Question

# A red ball is thrown down with an initial speed of 1.2 m/s from a height...

A red ball is thrown down with an initial speed of 1.2 m/s from a height of 25 meters above the ground. Then, 0.6 seconds after the red ball is thrown, a blue ball is thrown upward with an initial speed of 23.8 m/s, from a height of 0.8 meters above the ground.

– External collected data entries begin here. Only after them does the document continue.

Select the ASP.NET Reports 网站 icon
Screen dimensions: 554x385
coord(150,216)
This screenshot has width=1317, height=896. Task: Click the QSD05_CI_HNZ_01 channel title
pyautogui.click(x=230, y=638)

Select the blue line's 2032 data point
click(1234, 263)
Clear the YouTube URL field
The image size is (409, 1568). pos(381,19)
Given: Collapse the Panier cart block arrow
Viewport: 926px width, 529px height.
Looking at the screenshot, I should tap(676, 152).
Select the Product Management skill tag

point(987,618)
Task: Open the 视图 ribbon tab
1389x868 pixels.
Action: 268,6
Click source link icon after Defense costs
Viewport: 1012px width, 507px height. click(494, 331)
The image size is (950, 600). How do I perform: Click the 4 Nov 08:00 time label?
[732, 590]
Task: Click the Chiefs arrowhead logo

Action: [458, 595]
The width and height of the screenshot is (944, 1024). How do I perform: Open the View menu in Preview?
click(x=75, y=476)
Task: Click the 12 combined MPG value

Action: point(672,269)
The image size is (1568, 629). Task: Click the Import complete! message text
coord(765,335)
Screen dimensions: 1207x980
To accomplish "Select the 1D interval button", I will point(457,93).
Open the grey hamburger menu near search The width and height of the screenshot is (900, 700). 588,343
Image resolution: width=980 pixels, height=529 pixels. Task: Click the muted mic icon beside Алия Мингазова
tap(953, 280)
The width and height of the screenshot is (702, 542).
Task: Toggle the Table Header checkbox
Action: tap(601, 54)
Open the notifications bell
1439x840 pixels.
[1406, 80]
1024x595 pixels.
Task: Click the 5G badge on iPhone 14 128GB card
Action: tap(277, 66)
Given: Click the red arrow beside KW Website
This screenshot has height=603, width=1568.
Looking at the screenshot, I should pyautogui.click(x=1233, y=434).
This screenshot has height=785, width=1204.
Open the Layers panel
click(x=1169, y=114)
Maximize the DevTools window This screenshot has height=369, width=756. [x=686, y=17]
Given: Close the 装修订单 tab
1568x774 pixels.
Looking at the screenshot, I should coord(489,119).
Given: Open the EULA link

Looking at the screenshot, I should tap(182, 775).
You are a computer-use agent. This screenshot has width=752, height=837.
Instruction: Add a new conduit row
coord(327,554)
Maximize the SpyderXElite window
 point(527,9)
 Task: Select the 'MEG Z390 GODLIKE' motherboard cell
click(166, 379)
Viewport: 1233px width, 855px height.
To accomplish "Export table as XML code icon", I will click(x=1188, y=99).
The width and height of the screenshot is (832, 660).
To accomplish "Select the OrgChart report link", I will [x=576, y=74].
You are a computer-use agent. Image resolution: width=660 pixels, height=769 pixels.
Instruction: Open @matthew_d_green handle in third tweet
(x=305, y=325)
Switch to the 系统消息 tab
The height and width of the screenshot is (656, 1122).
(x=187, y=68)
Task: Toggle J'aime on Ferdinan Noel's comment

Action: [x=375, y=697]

The force of gravity due to the earth results in the balls each having a constant downward acceleration of 9.81 m/s^2.

1)What is the speed of the red ball right before it hits the ground?

2)How long does it take the red ball to reach the ground?

3)What is the maximum height the blue ball reaches?

4) What is the height of the blue ball 1.8 seconds after the red ball is thrown?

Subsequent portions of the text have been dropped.